══ SOURCE EXCERPT ══
Pentium M to become THE CPU

MitchAlsup · Oct 12, 2005

Oliver said:
It has about four times the store-bandwith - but not the load-bandwidth
due to speculative snoops.

The 4 processors in a 4-Node fabric system can make 4 read accesses (L2
miss) to 4 memory controllers. Say one isolated access takes 120ns with
Probe delays, all 4 of these accesses can complete in only 130ns when
each request is serviced by a different memory controller! Including
Probe delays! In addition, a single CPU can make 4 overlapped requests
to 4 different memory controllers and achieve all of its data and
probes back in only 130ns.

And while all of the above is going on, other processors can be using
the remaining fabric link bandwidths to transmit store-data to the
various memory controllers,....

Mitch
<Note: memory delays are illustrative and vary from system to system>

EdG · Oct 12, 2005

Pentium M has all the right ingredients for total world domination:
low power consumption, short pipeline stages, hi-performance.

Are they x86-64?

Oliver S. · Oct 13, 2005

Pentium M has all the right ingredients for total world domination:

Are they x86-64?

Even the upcoming dual-core incarnation of the Pentium-M won't
be capable of x86-64 and it seems that this version even miss VT
technology; but both are not strong arguments for Notebook-systems.

Oliver S. · Oct 13, 2005

The 4 processors in a 4-Node fabric system can make 4 read

accesses (L2 miss) to 4 memory controllers.

Ok, you're right here. But feeding threads with physical memory-pages of
the current CPU's memory-controller is rather complicated when the threads
are able to migrate between the cores and memory-pages are shared between
the cores. To handle this efficiently, there would have to be counters on
each page-table-entry (PTE) which count the read and write-accesses of the
CPU currently using a certain page-table; this would help to migrate logi-
cal pages from physical pages of one CPU to physical pages of another CPU
by the OS to maximize performance. But unfortunately AMD has missed to add
this feature to the AMD64 page-tables so that you usually have a lot of
interconnnect-traffic on loads. So for high-performance-applications you
would have to nail a thread to a certain CPU and use an API that would give
you memory-pages that physically map to the memory attached to the CPU.
═══
══ PROVIDED MATERIAL ══
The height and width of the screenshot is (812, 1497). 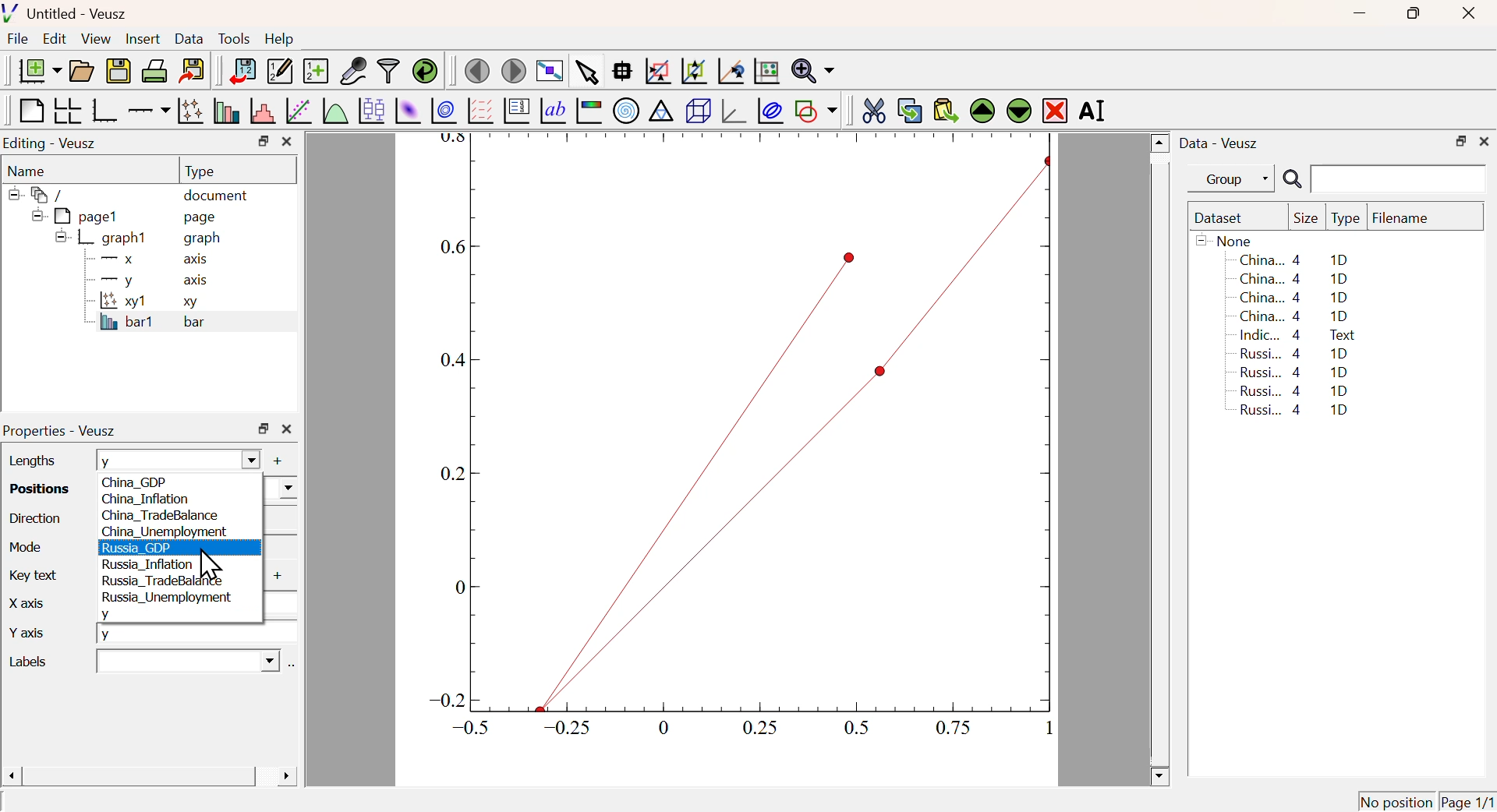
═══
| WORK REQUIRED |
In the forum thread, what feature does one poster say AMD failed to add to the AMD64 page tables?

| PROBLEM SOLUTION |
Counters on each page-table entry that count the read and write accesses of the CPU currently using a given page table.